Text excerpt
▬▬▬▬▬▬

Researchers Study MRSA Transmission Via Healthcare Workers

Article

Methicillin-resistant Staphylococcus aureus (MRSA) is a major cause of healthcare-associated infections. An important control strategy is hand hygiene; however, non-compliance has been a major problem in healthcare settings. Furthermore, modeling studies have suggested that the law of diminishing returns applies to hand hygiene. Other additional control strategies such as environmental cleaning may be warranted, given that MRSA-positive individuals constantly shed contaminated desquamated skin particles to the environment.

Plipat et al. (2013) constructed and analyzed a deterministic environmental compartmental model of MRSA fate, transport and exposure between two hypothetical hospital rooms: one with a colonized patient, shedding MRSA; another with an uncolonized patient, susceptible to exposure. Healthcare workers (HCWs), acting solely as vectors, spread MRSA from one patient room to the other.

Although porous surfaces became highly contaminated, their low transfer efficiency limited the exposure dose to HCWs and the uncolonized patient. Conversely, the high transfer efficiency of nonporous surfaces allows greater MRSA transfer when touched. In the colonized patients room, HCW exposure occurred more predominantly through the indirect (patient to surfaces to HCW) mode compared to the direct (patient to HCW) mode. In contrast, in the uncolonized patients room, patient exposure was more predominant in the direct (HCW to patient) mode compared to the indirect (HCW to surfaces to patient) mode. Surface wiping decreased MRSA exposure to the uncolonized patient more than daily surface decontamination. This was because wiping allowed higher cleaning frequency and cleaned more total surface area per day.

The researchers say that environmental cleaning should be considered as an integral component of MRSA infection control in hospitals. They add that given the previously under-appreciated role of surface contamination in MRSA transmission, this intervention mode can contribute to an effective multiple barrier approach in concert with hand hygiene. Their research was published in BMC Infectious Diseases.

Reference: Plipat N, Spicknall IH, Koopman JS and Eisenberg JNS. The dynamics of methicillin-resistant Staphylococcus aureus exposure in a hospital model and the potential for environmental intervention. BMC Infectious Diseases 2013, 13:595  doi:10.1186/1471-2334-13-595.

▬▬▬▬▬▬

Activity list
**a.** In the MRSA transmission article, why did surface wiping reduce the uncolonized patient's exposure more than daily surface decontamination?
**b.** Transcribe the MRSA transmission article from "Reference: Plipat N, Spicknall" up to and including "2013, 13:595  doi:10.1186/1471-2334-13-595.".
Nothing in the material that comes next has any bearing on this work.

Supplied material
▬▬▬▬▬▬

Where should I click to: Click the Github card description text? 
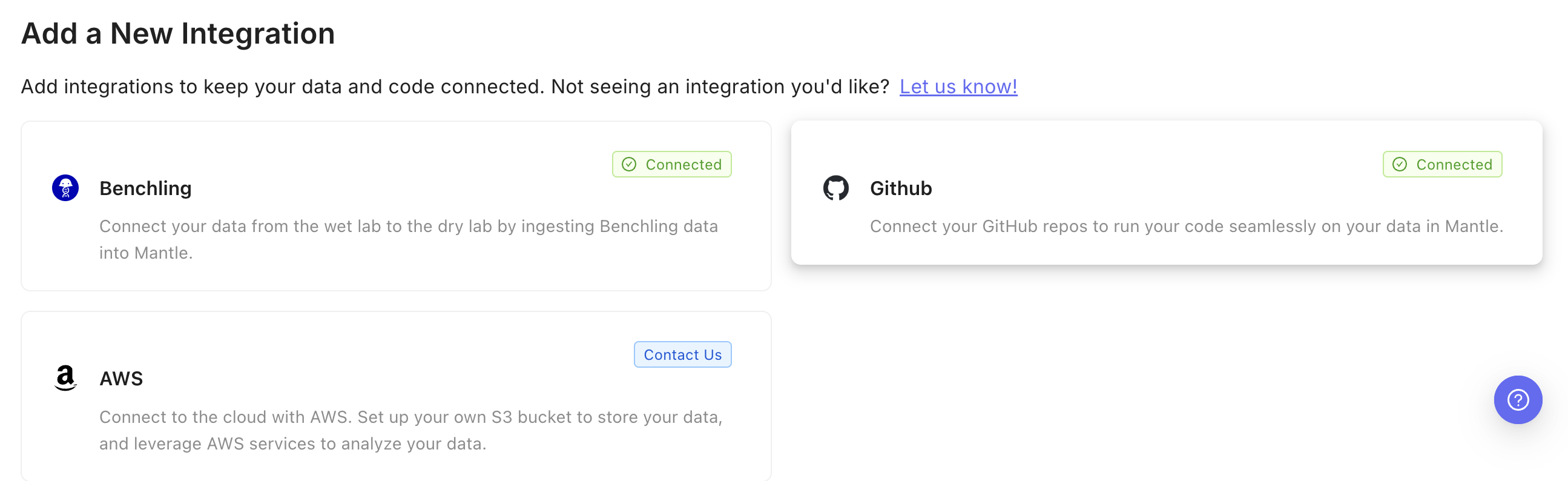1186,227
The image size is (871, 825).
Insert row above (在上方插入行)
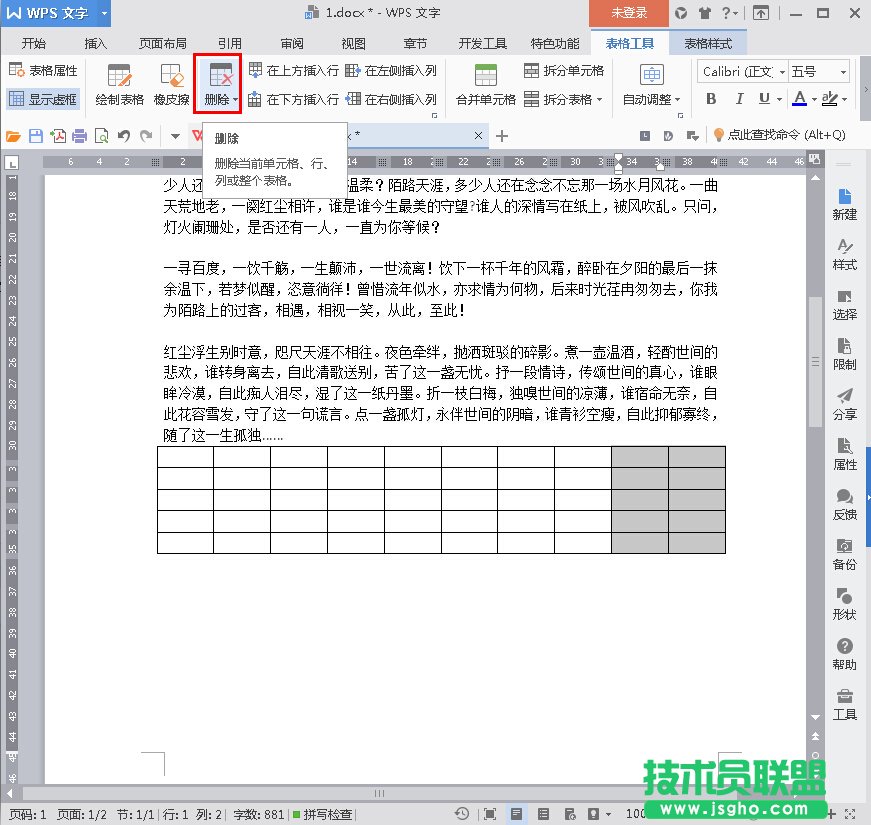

▬▬▬▬▬▬

Answers
**a.** Wiping allowed a higher cleaning frequency and cleaned more total surface area per day.

**b.**
Reference: Plipat N, Spicknall IH, Koopman JS and Eisenberg JNS. The dynamics of methicillin-resistant Staphylococcus aureus exposure in a hospital model and the potential for environmental intervention. BMC Infectious Diseases 2013, 13:595  doi:10.1186/1471-2334-13-595.